— Activity —
Please find every line in the entries below that contains the string "will", and copy it.
——
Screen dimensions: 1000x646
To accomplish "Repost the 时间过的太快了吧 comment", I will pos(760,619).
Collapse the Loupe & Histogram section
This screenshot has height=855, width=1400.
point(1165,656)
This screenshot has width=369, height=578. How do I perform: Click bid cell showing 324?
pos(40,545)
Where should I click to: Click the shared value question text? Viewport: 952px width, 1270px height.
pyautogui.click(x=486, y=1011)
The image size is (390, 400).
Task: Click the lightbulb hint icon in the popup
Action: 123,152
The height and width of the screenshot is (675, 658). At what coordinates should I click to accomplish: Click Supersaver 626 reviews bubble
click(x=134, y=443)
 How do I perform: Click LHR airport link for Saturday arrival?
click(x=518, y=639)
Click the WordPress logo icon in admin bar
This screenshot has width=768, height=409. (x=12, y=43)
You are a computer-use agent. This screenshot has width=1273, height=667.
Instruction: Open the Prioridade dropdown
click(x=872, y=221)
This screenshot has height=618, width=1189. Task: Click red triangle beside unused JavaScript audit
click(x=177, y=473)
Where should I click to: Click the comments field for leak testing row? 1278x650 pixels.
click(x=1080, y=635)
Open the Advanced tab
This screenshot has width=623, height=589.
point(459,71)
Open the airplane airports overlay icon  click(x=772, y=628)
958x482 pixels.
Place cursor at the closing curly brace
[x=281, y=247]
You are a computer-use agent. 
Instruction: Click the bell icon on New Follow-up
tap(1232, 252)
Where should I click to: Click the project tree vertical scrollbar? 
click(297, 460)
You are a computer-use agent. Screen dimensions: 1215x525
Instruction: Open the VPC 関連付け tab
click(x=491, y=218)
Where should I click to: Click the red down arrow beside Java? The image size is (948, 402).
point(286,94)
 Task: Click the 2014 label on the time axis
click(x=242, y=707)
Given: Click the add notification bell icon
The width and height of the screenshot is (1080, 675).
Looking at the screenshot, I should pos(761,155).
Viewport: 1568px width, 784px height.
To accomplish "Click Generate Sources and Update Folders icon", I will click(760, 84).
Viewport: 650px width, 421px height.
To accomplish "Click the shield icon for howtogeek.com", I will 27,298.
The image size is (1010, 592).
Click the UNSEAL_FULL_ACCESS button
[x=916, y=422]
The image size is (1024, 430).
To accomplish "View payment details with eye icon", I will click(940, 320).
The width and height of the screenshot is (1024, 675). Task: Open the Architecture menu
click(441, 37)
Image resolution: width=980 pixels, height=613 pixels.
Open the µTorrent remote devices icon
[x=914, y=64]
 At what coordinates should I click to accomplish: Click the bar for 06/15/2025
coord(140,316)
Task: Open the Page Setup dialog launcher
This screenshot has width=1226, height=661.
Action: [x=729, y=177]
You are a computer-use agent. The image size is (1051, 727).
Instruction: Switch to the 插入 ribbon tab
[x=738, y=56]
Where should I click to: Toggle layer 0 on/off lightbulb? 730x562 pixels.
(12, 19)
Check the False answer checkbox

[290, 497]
——
— Answer box —
To accomplish "Repost the 时间过的太快了吧 comment", I will pos(760,619).
To accomplish "Click Generate Sources and Update Folders icon", I will click(760, 84).
To accomplish "Click the shield icon for howtogeek.com", I will 27,298.
To accomplish "View payment details with eye icon", I will click(940, 320).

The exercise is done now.